In poche ore hanno dovuto trovare i mezzi per salvare l’euro, l’Europa, e il primato della politica nella gestione degli affari globali. Mano a mano che le agenzie di stampa sgranavano le cifre del tracollo borsistico che ha bruciato in un giorno più del doppio di quanto si apprestavano a prestare alla Grecia in tre anni, i capi di governo europei hanno capito che la sfida lanciata loro dai mercati era di quelle in cui ci si gioca tutto. A dare per primo la sveglia agli europei è stato il presidente americano. Reduce dal “giovedì nero” di Wall Street, Barack Obama appena alzatosi dal letto ha chiamato il vero numero di telefono dell’Europa: quello di Angela Merkel. È stato lui a spiegare alla Merkel che l’attacco speculativo in corso non ha come obiettivo la Grecia, o il Portogallo, o la Spagna, ma la sopravvivenza pura e semplice dell’euro. [...]
«La zona euro attraversa oggi la crisi più grave dalla sua creazione. Il nostro dovere è fare di tutto per mettere in campo misure forti capaci di affrontare questa situazione eccezionale», dice il presidente francese Nicolas Sarkozy. «Questa è una battaglia tra i politici e i mercati. Non abbiamo tempo da perdere: dobbiamo fare in fretta», aggiunge Angela Merkel.
E’ subito parso evidente a tutti che la Grecia sia stata utilizzata come, per l’appunto, un cavallo di Troia al fine di sferrare un feroce attacco nei confronti dell’euro. Per capire meglio cosa sia stato architettato dobbiamo fare riferimento ad una cena avvenuta al numero 100 del Park avenue winter, 63esima strada di Manhattan, New York dove erano presenti i principali gestori di hedge fund da George Soros (quello che speculando sulla sterlina nel 1992 guadagnò un miliardo di dollari e costrinse Londra a ritirarsi temporaneamente dallo Sme), John Paulson, Steven Cohen, David Einhorn e Donald Morgan. [...]

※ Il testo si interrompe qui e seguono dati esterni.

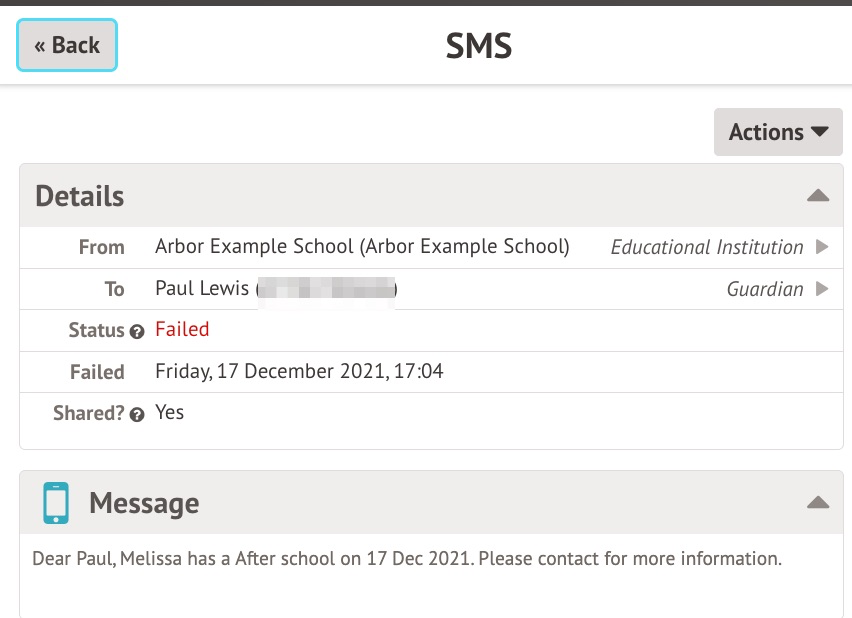Click the Shared? help question mark
This screenshot has width=852, height=618.
(137, 414)
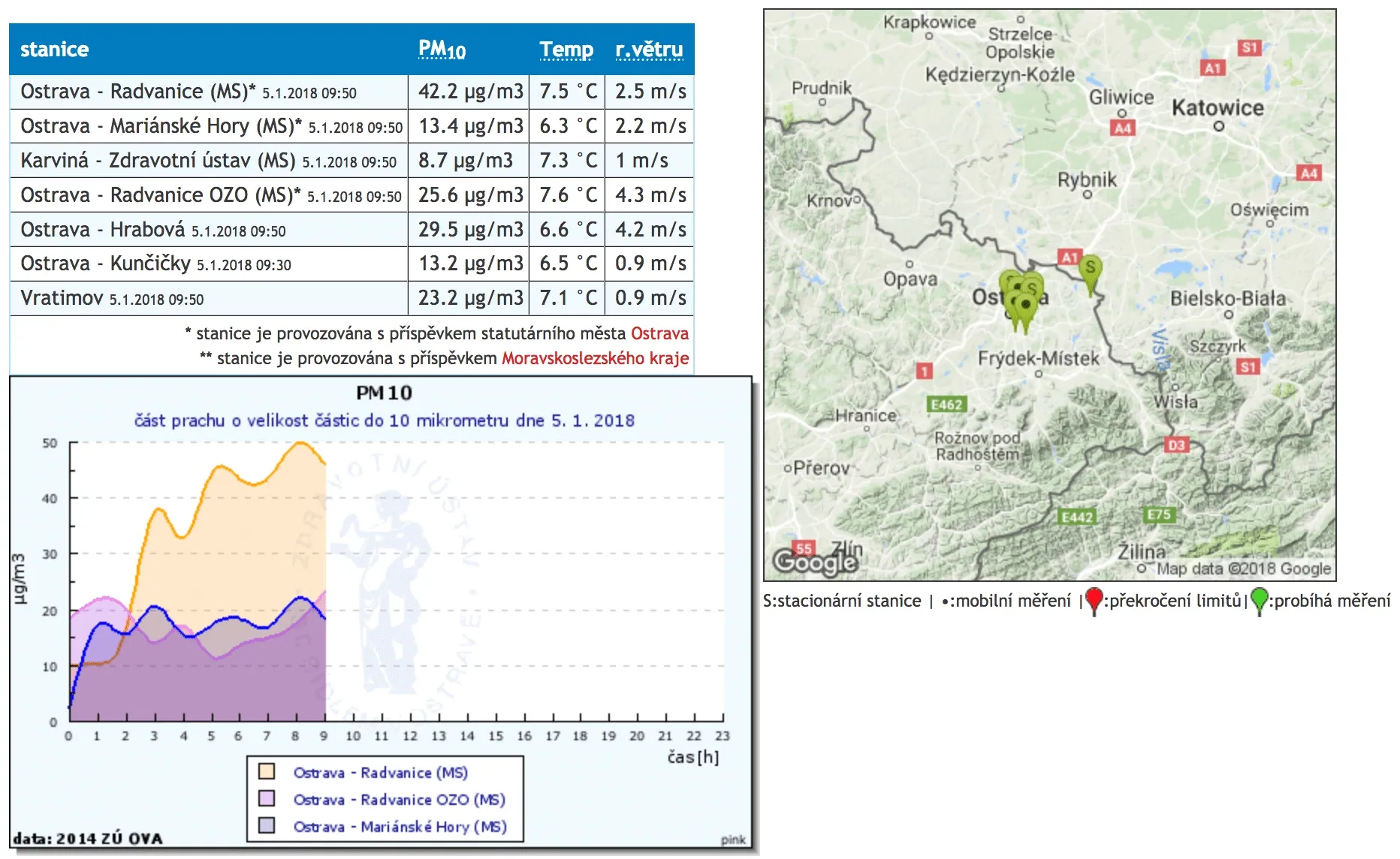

Il debito pubblico americano è in larga parte in mano alla Cina che, con le sue immense disponibilità economiche, ha provveduto negli anni a comprare circa il 60% e oltre dei titoli di stato americani, fornendo fiumi di liquidità necessaria alla sopravvivenza degli Usa. Ora, con un dollaro debole e svalutato, l’interesse dei cinesi per i titoli americani si è di molto affievolito e la tigre asiatica ha iniziato una lenta – ma sostanziosa – marcia di “smobilizzazione” degli investimenti in Usa.